On Thu, 4 Oct 2012, Bryan K. Wright wrote:
> Hi Greg,
> 
> greg@inktank.com said:
> > I think I'm with Mark now ? this does indeed look like too much random IO for
> > the disks to handle. In particular, Ceph requires that each write be synced to
> > disk before it's considered complete, which rsync definitely doesn't. In the
> > filesystem this is generally disguised fairly well by all the caches and such
> > in the way, but this use case is unfriendly to that arrangement.
> 
> > However, I am particularly struck by seeing one of your OSDs at 96% disk
> > utilization while the others remain <50%, and I've just realized we never saw
> > output from ceph -s.

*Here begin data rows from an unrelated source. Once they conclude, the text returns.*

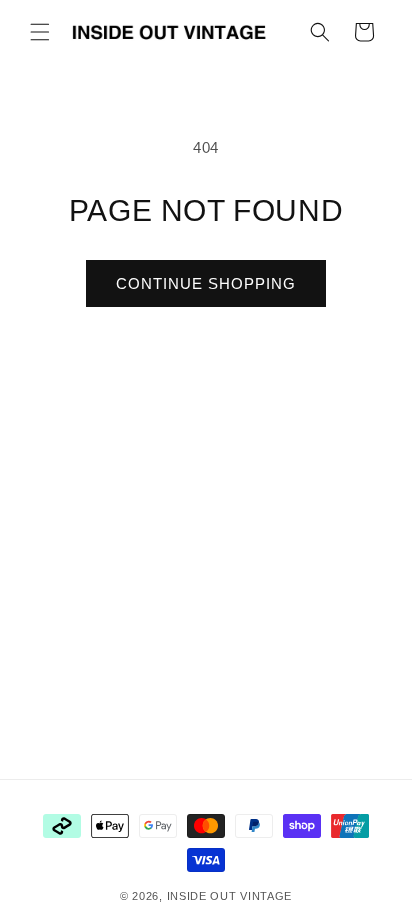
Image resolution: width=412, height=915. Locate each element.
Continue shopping (206, 283)
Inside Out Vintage (230, 896)
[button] (40, 32)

Can you provide that, please? 
> 
> 	Here's the ceph -s output:
> 
>    health HEALTH_OK
>    monmap e1: 3 mons at {0=192.168.1.31:6789/0,1=192.168.1.32:6789/0,2=192.168.1
> .33:6789/0}, election epoch 2, quorum 0,1,2 0,1,2
>    osdmap e24: 4 osds: 4 up, 4 in
>     pgmap v8363: 960 pgs: 960 active+clean; 15099 MB data, 38095 MB used, 74354 
> GB / 74391 GB avail
>    mdsmap e25: 1/1/1 up {0=2=up:active}, 2 up:standby
> 
> 	The OSD disk utilization seems to vary a lot during these
> benchmarks.  My recollection is that each of the OSD hosts sometimes
> sees near-100% utilization.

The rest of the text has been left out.